*** Block opens ***

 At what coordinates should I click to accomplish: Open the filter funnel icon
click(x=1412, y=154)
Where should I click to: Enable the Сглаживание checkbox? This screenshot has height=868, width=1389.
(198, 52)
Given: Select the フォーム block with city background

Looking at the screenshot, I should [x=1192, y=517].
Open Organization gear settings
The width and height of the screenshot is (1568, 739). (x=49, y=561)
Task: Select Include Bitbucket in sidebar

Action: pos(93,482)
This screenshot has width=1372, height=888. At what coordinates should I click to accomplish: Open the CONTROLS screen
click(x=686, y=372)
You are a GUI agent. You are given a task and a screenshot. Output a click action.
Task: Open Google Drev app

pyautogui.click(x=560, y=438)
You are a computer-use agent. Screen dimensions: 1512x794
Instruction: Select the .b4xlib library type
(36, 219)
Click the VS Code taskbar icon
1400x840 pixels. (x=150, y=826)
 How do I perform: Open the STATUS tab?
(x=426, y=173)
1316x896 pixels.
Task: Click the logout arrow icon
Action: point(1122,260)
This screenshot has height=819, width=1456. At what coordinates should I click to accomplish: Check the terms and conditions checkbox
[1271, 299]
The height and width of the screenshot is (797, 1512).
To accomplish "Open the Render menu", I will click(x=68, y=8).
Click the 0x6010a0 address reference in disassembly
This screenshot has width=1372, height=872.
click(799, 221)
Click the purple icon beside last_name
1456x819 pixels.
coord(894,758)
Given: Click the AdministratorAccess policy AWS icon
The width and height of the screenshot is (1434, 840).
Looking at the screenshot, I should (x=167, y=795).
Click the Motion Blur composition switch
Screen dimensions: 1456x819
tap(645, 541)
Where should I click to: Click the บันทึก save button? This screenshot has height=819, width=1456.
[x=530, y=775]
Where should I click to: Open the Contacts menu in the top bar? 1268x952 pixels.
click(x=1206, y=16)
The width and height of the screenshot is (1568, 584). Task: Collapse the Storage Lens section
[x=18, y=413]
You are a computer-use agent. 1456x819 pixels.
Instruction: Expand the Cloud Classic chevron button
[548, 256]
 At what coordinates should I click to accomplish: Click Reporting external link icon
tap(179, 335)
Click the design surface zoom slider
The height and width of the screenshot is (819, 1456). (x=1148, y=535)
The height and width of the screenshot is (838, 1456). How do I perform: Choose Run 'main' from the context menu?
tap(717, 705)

*** Block closes ***

Task statement: The sole thing to report is how many lines in the data hold the string "agent".

Answer section: 3